I haven't written much (anything?) about Dan Savage since, like, July, which I think is just a scheduling issue more than it is anything else: his new columns come out on Thursdays, and Thursday is when I'm really tired and lazy, and have to be at work earlier than any other day. So I end up skipping over him. And I by skipping, I mean never-getting-around-to-writing-about. Because I still read every week.

Anyway, this week's column seems as good as any to link back to--it's a summary of his latest speaking tour around several universities "out East." This is particularly appropriate because I knew nothing about Dan Savage until he came to speak at MY university several years ago, which led to my reading his entire online archive, and following the weekly updates on The Stranger's website.
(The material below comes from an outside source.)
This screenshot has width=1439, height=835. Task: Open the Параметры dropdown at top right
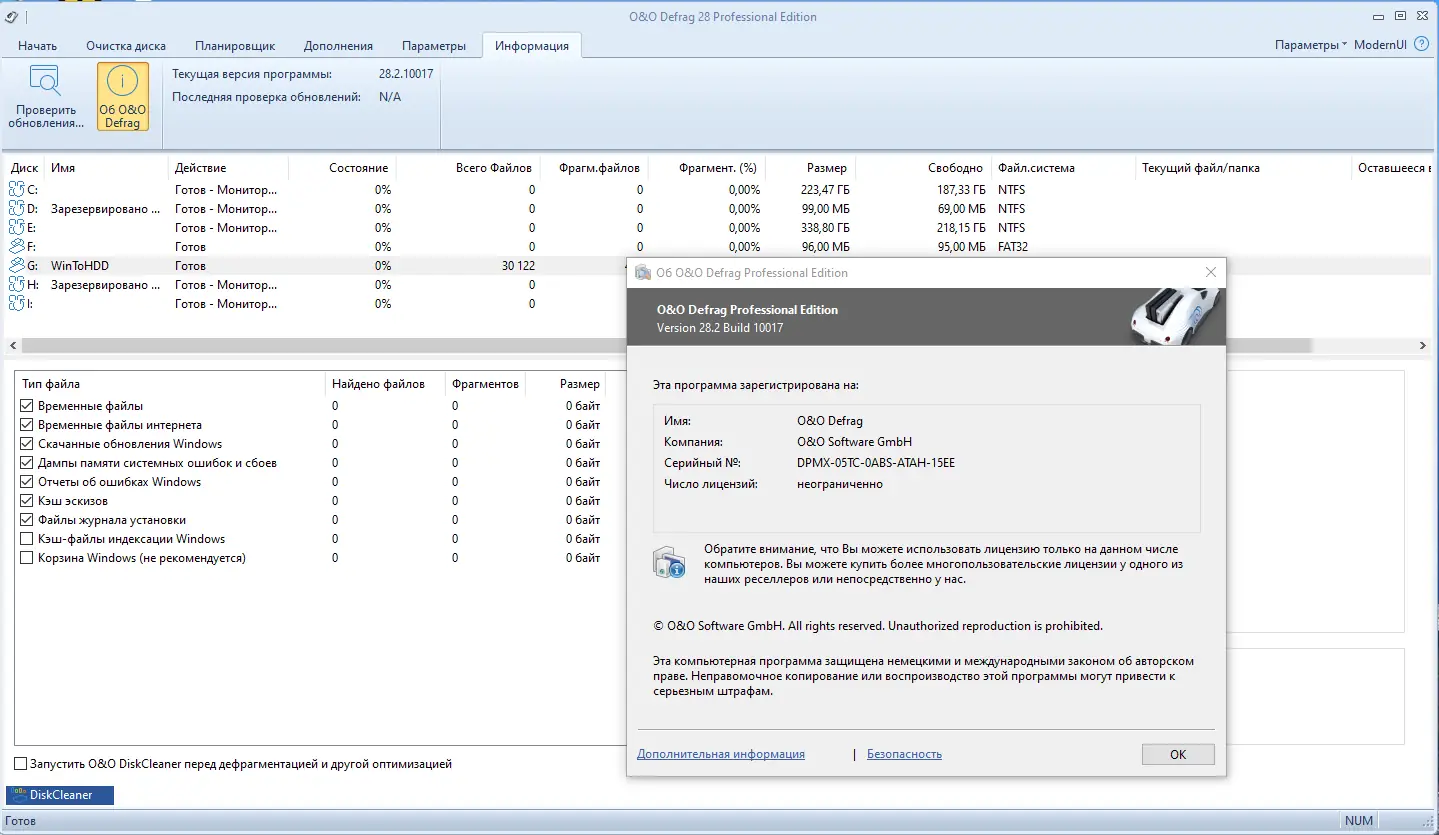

At these events, students submit anonymous questions on 3x5 cards, and Dan selects the most entertaining/useful/horrifying/enlightening ones, and reads them and answers them aloud. The column features questions that he didn't get to in his speaking engagement, such as:

When did you first realize you were LGBTQ, and how did people react to that? Did you struggle to find support?

I didn't realize I was L, B, T, and Q until I arrived in Albany. And I'm not sure how friends and family are going to react to my recently discovered lesbianism, bisexuality, impending transition, and questioning status—question: now that I'm LGB and T, what outstanding Qs could there be?—but I expect they will be supportive. Just as confused as I am, but nevertheless supportive.
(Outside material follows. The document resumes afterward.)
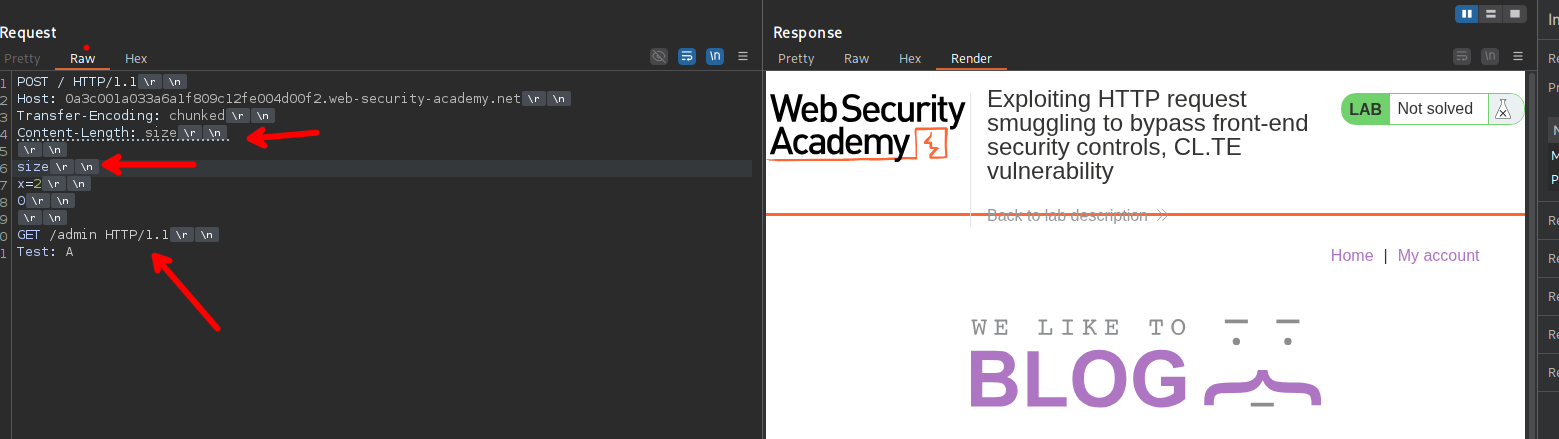This screenshot has width=1559, height=439.
Task: Select the Request Hex tab
Action: tap(136, 59)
When I was at IWU, I didn't really have any basis of comparison for what other schools were like. Now that I go to a school 20 times its size, when I see entertainers on TV or in print that I heard speak there, I wonder what they thought of our tiny little stage in the Hansen Student Center, and if we were completely ridiculous. Ah well, how much better can a columnist or comedian do than wind up with an intelligent-yet-ridiculous audience? Seems ideal to me.